--- Dataset records ---

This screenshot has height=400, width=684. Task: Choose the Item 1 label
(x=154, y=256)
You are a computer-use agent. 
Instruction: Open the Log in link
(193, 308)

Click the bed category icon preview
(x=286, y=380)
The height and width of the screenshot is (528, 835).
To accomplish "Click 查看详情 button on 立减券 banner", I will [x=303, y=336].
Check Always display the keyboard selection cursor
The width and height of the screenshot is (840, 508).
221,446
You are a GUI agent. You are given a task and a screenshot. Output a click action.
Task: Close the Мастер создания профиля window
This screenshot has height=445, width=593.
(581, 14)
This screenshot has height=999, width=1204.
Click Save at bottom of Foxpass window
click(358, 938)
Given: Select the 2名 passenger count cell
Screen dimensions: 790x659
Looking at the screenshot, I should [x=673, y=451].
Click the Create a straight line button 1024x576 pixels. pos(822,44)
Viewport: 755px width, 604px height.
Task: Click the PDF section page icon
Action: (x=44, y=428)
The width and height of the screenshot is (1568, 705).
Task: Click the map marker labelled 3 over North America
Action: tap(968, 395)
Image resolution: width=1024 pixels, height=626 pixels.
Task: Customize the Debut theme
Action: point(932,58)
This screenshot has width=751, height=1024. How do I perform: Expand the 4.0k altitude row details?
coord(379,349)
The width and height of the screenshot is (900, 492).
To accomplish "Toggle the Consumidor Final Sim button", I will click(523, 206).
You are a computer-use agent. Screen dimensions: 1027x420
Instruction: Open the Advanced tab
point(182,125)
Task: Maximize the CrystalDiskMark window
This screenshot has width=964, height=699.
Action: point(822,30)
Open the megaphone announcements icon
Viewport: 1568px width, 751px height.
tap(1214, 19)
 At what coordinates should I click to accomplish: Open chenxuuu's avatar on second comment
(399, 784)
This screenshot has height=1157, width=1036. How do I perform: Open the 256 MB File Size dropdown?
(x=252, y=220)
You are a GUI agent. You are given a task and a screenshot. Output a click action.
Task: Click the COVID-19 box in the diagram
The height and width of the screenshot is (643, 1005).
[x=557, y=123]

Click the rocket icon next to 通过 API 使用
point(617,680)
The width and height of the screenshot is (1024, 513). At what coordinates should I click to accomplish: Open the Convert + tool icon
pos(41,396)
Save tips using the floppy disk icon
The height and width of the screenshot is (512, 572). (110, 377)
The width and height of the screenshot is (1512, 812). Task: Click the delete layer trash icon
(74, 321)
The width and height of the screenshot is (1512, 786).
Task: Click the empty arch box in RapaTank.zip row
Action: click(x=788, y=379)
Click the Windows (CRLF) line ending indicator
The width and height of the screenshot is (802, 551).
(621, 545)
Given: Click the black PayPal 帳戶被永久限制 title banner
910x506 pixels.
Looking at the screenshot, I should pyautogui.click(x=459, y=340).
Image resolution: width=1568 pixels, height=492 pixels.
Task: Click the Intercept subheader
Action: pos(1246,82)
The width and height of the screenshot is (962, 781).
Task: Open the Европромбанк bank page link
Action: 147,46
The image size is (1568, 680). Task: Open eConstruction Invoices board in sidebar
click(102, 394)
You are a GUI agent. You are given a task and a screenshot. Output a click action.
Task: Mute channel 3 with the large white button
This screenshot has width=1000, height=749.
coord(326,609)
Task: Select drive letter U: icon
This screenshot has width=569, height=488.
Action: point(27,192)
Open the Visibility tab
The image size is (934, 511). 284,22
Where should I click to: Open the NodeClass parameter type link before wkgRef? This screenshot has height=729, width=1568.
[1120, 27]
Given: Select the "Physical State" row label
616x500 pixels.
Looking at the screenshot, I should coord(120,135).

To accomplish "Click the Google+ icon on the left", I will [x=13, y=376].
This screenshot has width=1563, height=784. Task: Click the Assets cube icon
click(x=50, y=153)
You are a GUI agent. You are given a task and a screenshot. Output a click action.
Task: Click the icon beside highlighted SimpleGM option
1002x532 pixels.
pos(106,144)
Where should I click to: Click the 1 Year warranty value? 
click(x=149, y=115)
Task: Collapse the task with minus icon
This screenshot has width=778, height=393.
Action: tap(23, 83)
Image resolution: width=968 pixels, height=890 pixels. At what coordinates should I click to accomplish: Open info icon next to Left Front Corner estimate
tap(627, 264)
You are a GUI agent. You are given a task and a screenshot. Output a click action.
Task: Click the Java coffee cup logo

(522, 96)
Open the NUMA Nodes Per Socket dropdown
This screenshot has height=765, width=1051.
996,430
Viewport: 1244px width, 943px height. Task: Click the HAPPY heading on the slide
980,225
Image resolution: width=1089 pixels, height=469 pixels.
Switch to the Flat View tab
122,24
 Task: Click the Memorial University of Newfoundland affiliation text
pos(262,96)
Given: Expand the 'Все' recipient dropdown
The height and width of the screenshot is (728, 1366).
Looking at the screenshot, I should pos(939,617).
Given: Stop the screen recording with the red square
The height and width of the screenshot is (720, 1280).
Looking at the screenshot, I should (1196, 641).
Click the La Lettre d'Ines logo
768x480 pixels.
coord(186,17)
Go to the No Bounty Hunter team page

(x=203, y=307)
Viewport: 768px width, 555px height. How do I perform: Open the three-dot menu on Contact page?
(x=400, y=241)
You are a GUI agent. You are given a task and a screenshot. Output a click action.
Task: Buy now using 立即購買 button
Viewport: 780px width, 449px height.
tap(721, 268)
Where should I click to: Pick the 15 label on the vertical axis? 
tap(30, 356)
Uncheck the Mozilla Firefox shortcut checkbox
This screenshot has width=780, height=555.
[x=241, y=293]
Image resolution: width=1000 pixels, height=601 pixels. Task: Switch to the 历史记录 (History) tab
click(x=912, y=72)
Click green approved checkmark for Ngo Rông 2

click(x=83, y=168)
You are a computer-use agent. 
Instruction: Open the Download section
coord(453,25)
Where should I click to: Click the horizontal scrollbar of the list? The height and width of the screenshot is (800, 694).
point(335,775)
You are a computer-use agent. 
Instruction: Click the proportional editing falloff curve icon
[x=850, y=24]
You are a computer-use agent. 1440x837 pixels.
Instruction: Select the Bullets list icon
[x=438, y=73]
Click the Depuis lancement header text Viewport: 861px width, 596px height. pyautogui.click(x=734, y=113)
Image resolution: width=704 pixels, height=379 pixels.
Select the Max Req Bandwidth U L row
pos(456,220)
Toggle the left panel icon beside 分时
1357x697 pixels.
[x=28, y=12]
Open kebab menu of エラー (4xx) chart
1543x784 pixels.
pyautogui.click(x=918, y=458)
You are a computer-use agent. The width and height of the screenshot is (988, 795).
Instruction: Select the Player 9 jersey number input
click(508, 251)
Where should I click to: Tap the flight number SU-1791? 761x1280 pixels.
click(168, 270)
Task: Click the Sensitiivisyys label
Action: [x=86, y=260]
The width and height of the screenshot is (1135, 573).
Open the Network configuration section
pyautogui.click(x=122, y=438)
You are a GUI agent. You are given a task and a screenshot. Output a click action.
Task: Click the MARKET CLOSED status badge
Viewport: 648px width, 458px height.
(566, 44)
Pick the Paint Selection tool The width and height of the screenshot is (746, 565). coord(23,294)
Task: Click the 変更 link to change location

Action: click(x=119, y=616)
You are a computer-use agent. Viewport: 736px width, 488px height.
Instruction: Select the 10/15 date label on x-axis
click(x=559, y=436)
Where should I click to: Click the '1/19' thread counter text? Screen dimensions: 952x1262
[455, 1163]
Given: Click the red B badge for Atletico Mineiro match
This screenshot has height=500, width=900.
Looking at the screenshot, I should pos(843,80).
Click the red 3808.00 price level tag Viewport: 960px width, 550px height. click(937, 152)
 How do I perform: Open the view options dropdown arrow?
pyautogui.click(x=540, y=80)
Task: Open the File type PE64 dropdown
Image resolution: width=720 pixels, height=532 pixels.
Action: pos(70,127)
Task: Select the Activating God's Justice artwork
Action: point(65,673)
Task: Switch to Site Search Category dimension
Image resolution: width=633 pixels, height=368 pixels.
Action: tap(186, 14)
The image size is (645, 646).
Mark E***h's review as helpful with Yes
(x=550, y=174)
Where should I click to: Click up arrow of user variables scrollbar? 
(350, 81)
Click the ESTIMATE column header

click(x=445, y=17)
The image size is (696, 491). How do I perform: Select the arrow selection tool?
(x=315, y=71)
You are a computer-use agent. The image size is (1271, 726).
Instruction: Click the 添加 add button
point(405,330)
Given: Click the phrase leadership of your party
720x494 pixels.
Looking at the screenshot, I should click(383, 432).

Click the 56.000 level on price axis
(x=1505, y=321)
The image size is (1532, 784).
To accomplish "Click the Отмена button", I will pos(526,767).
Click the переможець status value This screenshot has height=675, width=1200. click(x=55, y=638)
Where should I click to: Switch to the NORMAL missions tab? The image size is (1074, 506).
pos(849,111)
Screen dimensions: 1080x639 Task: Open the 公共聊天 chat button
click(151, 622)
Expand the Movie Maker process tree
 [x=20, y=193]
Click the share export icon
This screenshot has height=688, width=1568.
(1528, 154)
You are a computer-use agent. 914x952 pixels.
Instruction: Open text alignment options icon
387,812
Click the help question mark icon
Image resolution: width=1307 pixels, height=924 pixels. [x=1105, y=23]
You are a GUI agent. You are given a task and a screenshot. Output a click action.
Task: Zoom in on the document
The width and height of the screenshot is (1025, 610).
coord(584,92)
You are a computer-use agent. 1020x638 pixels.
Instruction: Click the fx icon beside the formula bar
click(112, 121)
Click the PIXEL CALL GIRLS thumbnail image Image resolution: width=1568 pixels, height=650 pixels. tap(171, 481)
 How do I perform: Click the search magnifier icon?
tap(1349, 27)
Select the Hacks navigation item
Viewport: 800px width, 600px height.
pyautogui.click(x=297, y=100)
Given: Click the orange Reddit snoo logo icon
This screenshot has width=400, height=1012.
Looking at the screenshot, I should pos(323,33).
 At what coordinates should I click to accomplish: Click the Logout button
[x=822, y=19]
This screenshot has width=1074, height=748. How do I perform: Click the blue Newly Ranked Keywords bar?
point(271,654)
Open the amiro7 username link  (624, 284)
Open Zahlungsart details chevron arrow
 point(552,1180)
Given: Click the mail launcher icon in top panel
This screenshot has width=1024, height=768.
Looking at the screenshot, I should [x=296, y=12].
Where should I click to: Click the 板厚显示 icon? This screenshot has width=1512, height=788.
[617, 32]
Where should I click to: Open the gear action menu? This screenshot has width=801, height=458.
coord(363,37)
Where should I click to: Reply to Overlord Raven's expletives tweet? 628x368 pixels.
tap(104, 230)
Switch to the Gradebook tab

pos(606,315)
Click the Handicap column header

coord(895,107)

---

(Exercise prompt): The answer should be one number, the count of lines in the data that include the string "panel".

(Your solution): 2